PROBLEM REQUIREMENTS
Using the data below, copy each line that includes the word "screenshot".

(Saved data entries)

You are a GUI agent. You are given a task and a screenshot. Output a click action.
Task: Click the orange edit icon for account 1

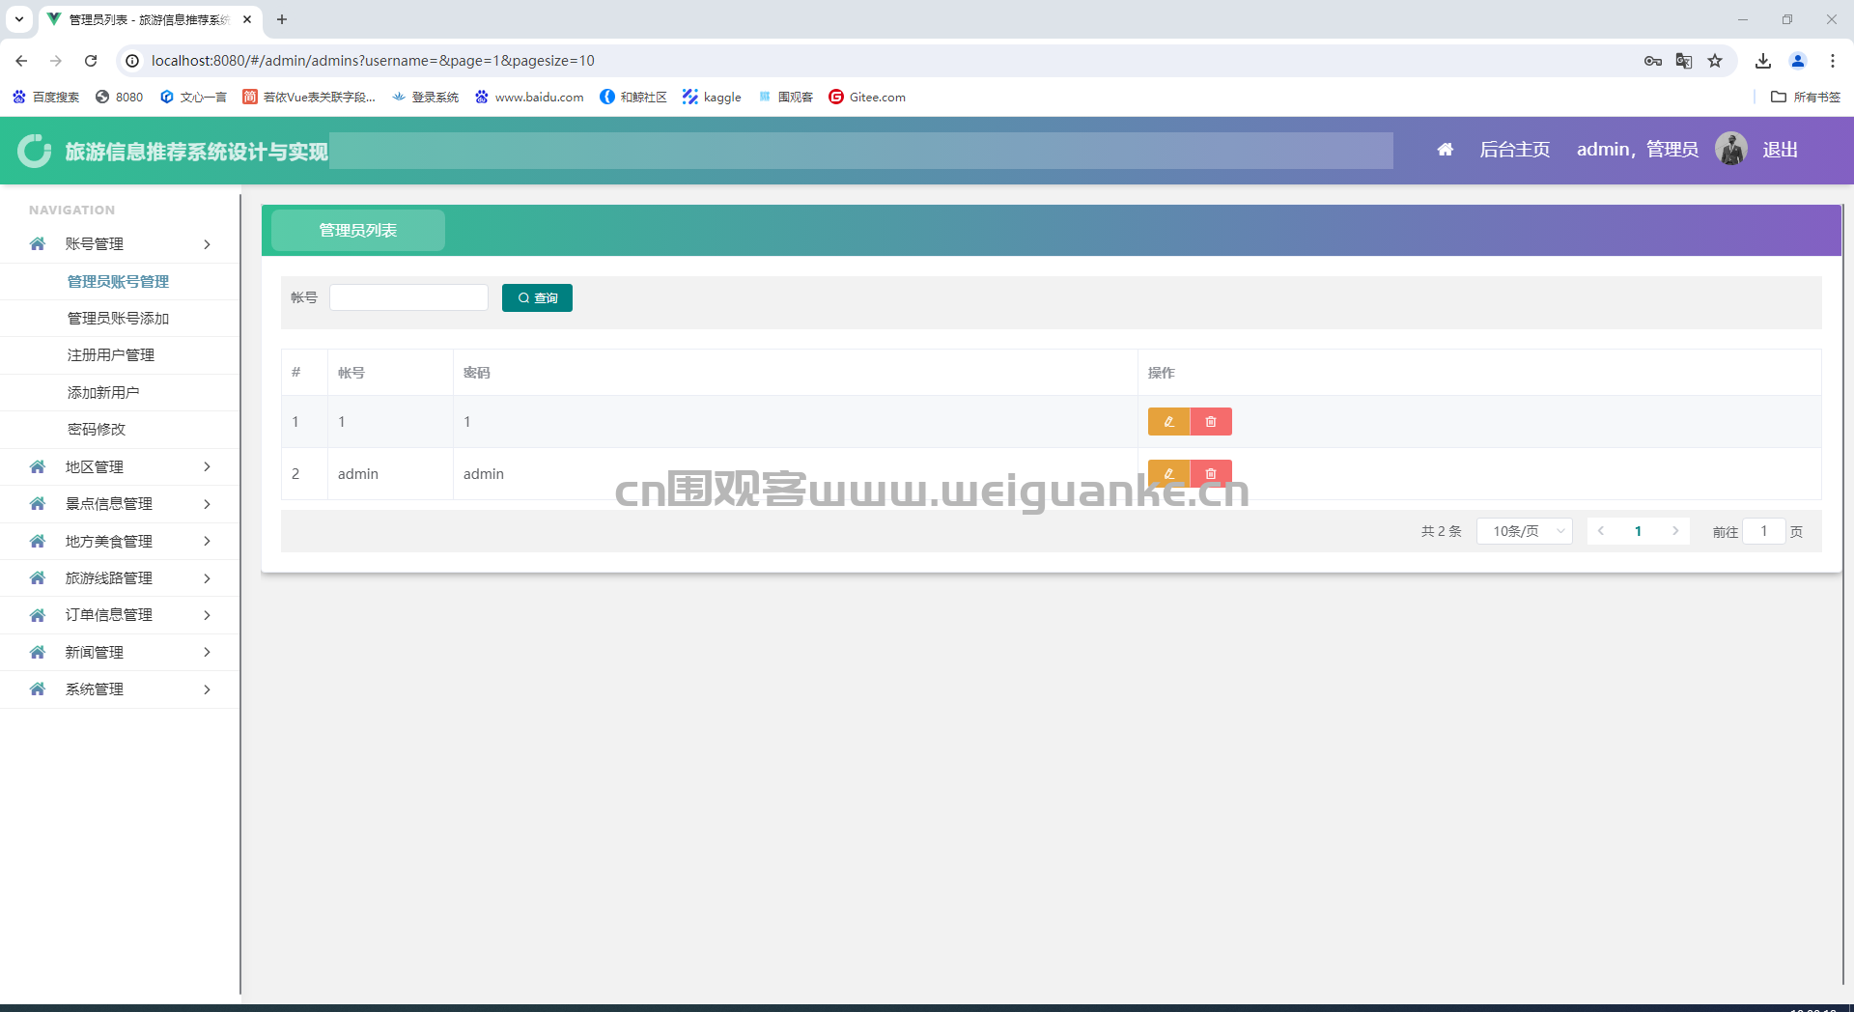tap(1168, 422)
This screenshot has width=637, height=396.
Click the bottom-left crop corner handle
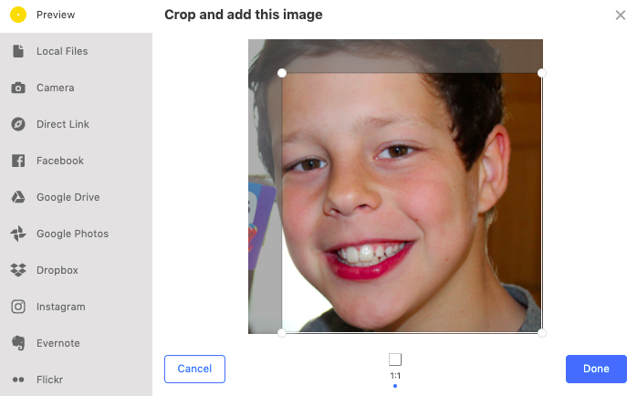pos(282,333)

OUTPUT FOR THIS EXERCISE
You are a GUI agent. You are given a task and a screenshot. Output a click action.
This screenshot has width=637, height=396.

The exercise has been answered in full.